#### About this exercise:
Each line shown below should be copied exactly.

#### Data for this exercise:
* * * * *

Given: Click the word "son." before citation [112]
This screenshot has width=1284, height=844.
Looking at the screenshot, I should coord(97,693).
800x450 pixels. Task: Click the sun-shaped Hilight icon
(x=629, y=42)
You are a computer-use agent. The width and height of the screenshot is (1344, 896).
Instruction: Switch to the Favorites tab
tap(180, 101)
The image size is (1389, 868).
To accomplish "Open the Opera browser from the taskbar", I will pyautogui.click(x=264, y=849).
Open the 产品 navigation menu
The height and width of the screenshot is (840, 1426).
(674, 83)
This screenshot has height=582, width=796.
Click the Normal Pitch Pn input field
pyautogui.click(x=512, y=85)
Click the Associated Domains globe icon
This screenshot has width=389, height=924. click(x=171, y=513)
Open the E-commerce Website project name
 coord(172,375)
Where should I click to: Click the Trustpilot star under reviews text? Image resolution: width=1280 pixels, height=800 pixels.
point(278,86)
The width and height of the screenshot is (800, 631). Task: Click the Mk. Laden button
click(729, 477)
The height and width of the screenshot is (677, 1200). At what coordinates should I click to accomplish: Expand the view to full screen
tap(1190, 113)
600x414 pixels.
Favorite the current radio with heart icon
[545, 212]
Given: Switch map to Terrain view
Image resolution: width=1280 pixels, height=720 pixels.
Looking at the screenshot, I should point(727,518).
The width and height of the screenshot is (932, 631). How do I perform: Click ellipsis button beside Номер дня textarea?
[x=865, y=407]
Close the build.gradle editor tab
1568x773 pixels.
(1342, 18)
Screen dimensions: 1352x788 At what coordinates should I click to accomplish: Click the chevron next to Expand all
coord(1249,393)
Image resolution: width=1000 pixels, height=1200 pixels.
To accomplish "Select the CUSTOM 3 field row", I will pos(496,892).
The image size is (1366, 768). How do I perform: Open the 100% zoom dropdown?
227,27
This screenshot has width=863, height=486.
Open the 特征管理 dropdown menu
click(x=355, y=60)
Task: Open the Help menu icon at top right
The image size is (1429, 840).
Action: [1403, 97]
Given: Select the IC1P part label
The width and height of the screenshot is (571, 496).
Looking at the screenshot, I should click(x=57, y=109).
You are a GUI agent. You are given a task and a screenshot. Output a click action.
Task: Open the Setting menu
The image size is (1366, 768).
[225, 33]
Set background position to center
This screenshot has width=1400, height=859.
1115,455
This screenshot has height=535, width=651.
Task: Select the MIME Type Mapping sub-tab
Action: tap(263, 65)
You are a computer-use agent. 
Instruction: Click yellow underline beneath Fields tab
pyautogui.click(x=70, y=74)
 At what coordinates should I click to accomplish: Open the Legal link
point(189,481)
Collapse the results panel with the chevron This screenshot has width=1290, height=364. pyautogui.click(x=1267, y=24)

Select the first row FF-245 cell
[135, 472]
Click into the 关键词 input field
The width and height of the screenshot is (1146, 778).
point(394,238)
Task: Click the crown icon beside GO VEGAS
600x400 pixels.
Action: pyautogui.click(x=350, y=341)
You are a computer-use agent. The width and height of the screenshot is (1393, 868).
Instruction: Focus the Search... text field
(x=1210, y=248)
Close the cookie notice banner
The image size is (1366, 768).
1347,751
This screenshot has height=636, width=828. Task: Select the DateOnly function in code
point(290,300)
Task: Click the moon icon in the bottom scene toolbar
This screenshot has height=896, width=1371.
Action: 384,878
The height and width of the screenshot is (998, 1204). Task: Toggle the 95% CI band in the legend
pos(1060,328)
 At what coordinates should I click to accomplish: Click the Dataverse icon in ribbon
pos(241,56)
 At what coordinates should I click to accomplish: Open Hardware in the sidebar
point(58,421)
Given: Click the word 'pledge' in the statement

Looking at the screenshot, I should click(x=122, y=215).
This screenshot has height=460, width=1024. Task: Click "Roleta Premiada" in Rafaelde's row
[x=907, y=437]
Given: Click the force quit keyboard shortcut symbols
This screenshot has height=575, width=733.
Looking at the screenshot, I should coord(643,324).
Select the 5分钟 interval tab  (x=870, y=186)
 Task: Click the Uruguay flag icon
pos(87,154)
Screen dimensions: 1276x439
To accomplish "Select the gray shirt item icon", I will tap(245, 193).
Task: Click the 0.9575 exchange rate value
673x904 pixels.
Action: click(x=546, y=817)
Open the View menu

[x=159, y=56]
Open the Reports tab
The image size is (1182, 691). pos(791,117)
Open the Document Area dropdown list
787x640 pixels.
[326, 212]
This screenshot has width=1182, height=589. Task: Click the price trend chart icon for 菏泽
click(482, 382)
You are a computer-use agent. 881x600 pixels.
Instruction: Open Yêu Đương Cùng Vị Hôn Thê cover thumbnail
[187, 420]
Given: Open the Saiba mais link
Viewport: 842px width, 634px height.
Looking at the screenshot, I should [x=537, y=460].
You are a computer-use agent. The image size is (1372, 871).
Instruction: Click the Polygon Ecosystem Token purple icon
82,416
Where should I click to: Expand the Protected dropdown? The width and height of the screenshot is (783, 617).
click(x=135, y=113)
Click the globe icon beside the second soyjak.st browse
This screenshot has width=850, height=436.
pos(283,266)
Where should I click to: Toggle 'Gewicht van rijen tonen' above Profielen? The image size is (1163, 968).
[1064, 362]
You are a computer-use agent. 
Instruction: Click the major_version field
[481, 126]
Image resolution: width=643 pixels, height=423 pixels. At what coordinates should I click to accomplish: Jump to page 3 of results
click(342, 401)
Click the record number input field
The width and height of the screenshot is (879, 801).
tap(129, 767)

* * * * *

#### Exercise result:
Given: Click the word "son." before citation [112]
This screenshot has width=1284, height=844.
Looking at the screenshot, I should coord(97,693).
800x450 pixels. Task: Click the sun-shaped Hilight icon
(x=629, y=42)
You are a computer-use agent. The width and height of the screenshot is (1344, 896).
Instruction: Switch to the Favorites tab
tap(180, 101)
The image size is (1389, 868).
To accomplish "Open the Opera browser from the taskbar", I will pyautogui.click(x=264, y=849).
Open the 产品 navigation menu
The height and width of the screenshot is (840, 1426).
(674, 83)
This screenshot has height=582, width=796.
Click the Normal Pitch Pn input field
pyautogui.click(x=512, y=85)
Click the Associated Domains globe icon
This screenshot has width=389, height=924. click(x=171, y=513)
Open the E-commerce Website project name
 coord(172,375)
Where should I click to: Click the Trustpilot star under reviews text? Image resolution: width=1280 pixels, height=800 pixels.
point(278,86)
The width and height of the screenshot is (800, 631). Task: Click the Mk. Laden button
click(729, 477)
The height and width of the screenshot is (677, 1200). At what coordinates should I click to accomplish: Expand the view to full screen
tap(1190, 113)
600x414 pixels.
Favorite the current radio with heart icon
[545, 212]
Given: Switch map to Terrain view
Image resolution: width=1280 pixels, height=720 pixels.
Looking at the screenshot, I should point(727,518).
The width and height of the screenshot is (932, 631). How do I perform: Click ellipsis button beside Номер дня textarea?
[x=865, y=407]
Close the build.gradle editor tab
1568x773 pixels.
(1342, 18)
Screen dimensions: 1352x788 At what coordinates should I click to accomplish: Click the chevron next to Expand all
coord(1249,393)
Image resolution: width=1000 pixels, height=1200 pixels.
To accomplish "Select the CUSTOM 3 field row", I will pos(496,892).
The image size is (1366, 768). How do I perform: Open the 100% zoom dropdown?
227,27
This screenshot has width=863, height=486.
Open the 特征管理 dropdown menu
click(x=355, y=60)
Task: Open the Help menu icon at top right
The image size is (1429, 840).
Action: [1403, 97]
Given: Select the IC1P part label
The width and height of the screenshot is (571, 496).
Looking at the screenshot, I should click(x=57, y=109).
You are a GUI agent. You are given a task and a screenshot. Output a click action.
Task: Open the Setting menu
The image size is (1366, 768).
[225, 33]
Set background position to center
This screenshot has width=1400, height=859.
1115,455
This screenshot has height=535, width=651.
Task: Select the MIME Type Mapping sub-tab
Action: tap(263, 65)
You are a computer-use agent. 
Instruction: Click yellow underline beneath Fields tab
pyautogui.click(x=70, y=74)
 At what coordinates should I click to accomplish: Open the Legal link
point(189,481)
Collapse the results panel with the chevron This screenshot has width=1290, height=364. pyautogui.click(x=1267, y=24)

Select the first row FF-245 cell
[135, 472]
Click into the 关键词 input field
The width and height of the screenshot is (1146, 778).
point(394,238)
Task: Click the crown icon beside GO VEGAS
600x400 pixels.
Action: pyautogui.click(x=350, y=341)
You are a computer-use agent. The width and height of the screenshot is (1393, 868).
Instruction: Focus the Search... text field
(x=1210, y=248)
Close the cookie notice banner
The image size is (1366, 768).
1347,751
This screenshot has height=636, width=828. Task: Select the DateOnly function in code
point(290,300)
Task: Click the moon icon in the bottom scene toolbar
This screenshot has height=896, width=1371.
Action: 384,878
The height and width of the screenshot is (998, 1204). Task: Toggle the 95% CI band in the legend
pos(1060,328)
 At what coordinates should I click to accomplish: Click the Dataverse icon in ribbon
pos(241,56)
 At what coordinates should I click to accomplish: Open Hardware in the sidebar
point(58,421)
Given: Click the word 'pledge' in the statement

Looking at the screenshot, I should click(x=122, y=215).
This screenshot has height=460, width=1024. Task: Click "Roleta Premiada" in Rafaelde's row
[x=907, y=437]
Given: Click the force quit keyboard shortcut symbols
This screenshot has height=575, width=733.
Looking at the screenshot, I should coord(643,324).
Select the 5分钟 interval tab  (x=870, y=186)
 Task: Click the Uruguay flag icon
pos(87,154)
Screen dimensions: 1276x439
To accomplish "Select the gray shirt item icon", I will tap(245, 193).
Task: Click the 0.9575 exchange rate value
673x904 pixels.
Action: click(x=546, y=817)
Open the View menu

[x=159, y=56]
Open the Reports tab
The image size is (1182, 691). pos(791,117)
Open the Document Area dropdown list
787x640 pixels.
[326, 212]
This screenshot has width=1182, height=589. Task: Click the price trend chart icon for 菏泽
click(482, 382)
You are a computer-use agent. 881x600 pixels.
Instruction: Open Yêu Đương Cùng Vị Hôn Thê cover thumbnail
[187, 420]
Given: Open the Saiba mais link
Viewport: 842px width, 634px height.
Looking at the screenshot, I should [x=537, y=460].
You are a computer-use agent. The image size is (1372, 871).
Instruction: Click the Polygon Ecosystem Token purple icon
82,416
Where should I click to: Expand the Protected dropdown? The width and height of the screenshot is (783, 617).
click(x=135, y=113)
Click the globe icon beside the second soyjak.st browse
This screenshot has width=850, height=436.
pos(283,266)
Where should I click to: Toggle 'Gewicht van rijen tonen' above Profielen? The image size is (1163, 968).
[1064, 362]
You are a computer-use agent. 
Instruction: Click the major_version field
[481, 126]
Image resolution: width=643 pixels, height=423 pixels. At what coordinates should I click to accomplish: Jump to page 3 of results
click(342, 401)
Click the record number input field
The width and height of the screenshot is (879, 801).
tap(129, 767)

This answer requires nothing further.